Task instructions:
Could you reproduce every record below exactly as it stands?

━━━━━ Input data

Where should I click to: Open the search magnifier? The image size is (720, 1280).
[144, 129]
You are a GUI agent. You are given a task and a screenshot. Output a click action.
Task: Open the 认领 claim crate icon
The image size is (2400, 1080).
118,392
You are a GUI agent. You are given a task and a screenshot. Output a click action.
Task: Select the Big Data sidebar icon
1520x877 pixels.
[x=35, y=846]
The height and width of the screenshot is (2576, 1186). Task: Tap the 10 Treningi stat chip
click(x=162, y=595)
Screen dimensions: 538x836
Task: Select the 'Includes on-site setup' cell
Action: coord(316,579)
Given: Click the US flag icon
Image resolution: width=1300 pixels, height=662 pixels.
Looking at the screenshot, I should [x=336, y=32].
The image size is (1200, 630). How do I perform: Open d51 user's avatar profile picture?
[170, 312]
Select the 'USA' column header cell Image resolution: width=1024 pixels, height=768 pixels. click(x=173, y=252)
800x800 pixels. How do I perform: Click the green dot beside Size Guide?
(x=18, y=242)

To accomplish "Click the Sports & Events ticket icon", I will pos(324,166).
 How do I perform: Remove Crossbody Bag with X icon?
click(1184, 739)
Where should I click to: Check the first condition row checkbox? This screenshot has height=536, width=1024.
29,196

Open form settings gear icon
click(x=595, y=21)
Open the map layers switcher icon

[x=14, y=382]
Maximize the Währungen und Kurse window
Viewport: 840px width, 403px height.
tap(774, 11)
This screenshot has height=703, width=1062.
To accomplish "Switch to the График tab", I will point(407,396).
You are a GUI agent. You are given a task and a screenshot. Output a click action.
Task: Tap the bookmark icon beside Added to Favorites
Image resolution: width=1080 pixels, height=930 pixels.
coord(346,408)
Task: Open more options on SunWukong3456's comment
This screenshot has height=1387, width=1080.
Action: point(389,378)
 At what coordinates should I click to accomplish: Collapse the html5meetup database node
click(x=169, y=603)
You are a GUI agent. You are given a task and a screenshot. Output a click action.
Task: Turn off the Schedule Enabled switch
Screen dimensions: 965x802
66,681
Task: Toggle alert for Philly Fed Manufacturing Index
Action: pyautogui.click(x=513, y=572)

━━━━━━━━━━

Output:
Where should I click to: Open the search magnifier? The image size is (720, 1280).
[144, 129]
You are a GUI agent. You are given a task and a screenshot. Output a click action.
Task: Open the 认领 claim crate icon
The image size is (2400, 1080).
118,392
You are a GUI agent. You are given a task and a screenshot. Output a click action.
Task: Select the Big Data sidebar icon
1520x877 pixels.
[x=35, y=846]
The height and width of the screenshot is (2576, 1186). Task: Tap the 10 Treningi stat chip
click(x=162, y=595)
Screen dimensions: 538x836
Task: Select the 'Includes on-site setup' cell
Action: coord(316,579)
Given: Click the US flag icon
Image resolution: width=1300 pixels, height=662 pixels.
Looking at the screenshot, I should [x=336, y=32].
The image size is (1200, 630). How do I perform: Open d51 user's avatar profile picture?
[170, 312]
Select the 'USA' column header cell Image resolution: width=1024 pixels, height=768 pixels. click(x=173, y=252)
800x800 pixels. How do I perform: Click the green dot beside Size Guide?
(x=18, y=242)

To accomplish "Click the Sports & Events ticket icon", I will pos(324,166).
 How do I perform: Remove Crossbody Bag with X icon?
click(1184, 739)
Where should I click to: Check the first condition row checkbox? This screenshot has height=536, width=1024.
29,196

Open form settings gear icon
click(x=595, y=21)
Open the map layers switcher icon

[x=14, y=382]
Maximize the Währungen und Kurse window
Viewport: 840px width, 403px height.
tap(774, 11)
This screenshot has height=703, width=1062.
To accomplish "Switch to the График tab", I will point(407,396).
You are a GUI agent. You are given a task and a screenshot. Output a click action.
Task: Tap the bookmark icon beside Added to Favorites
Image resolution: width=1080 pixels, height=930 pixels.
coord(346,408)
Task: Open more options on SunWukong3456's comment
This screenshot has height=1387, width=1080.
Action: point(389,378)
 At what coordinates should I click to accomplish: Collapse the html5meetup database node
click(x=169, y=603)
You are a GUI agent. You are given a task and a screenshot. Output a click action.
Task: Turn off the Schedule Enabled switch
Screen dimensions: 965x802
66,681
Task: Toggle alert for Philly Fed Manufacturing Index
Action: pyautogui.click(x=513, y=572)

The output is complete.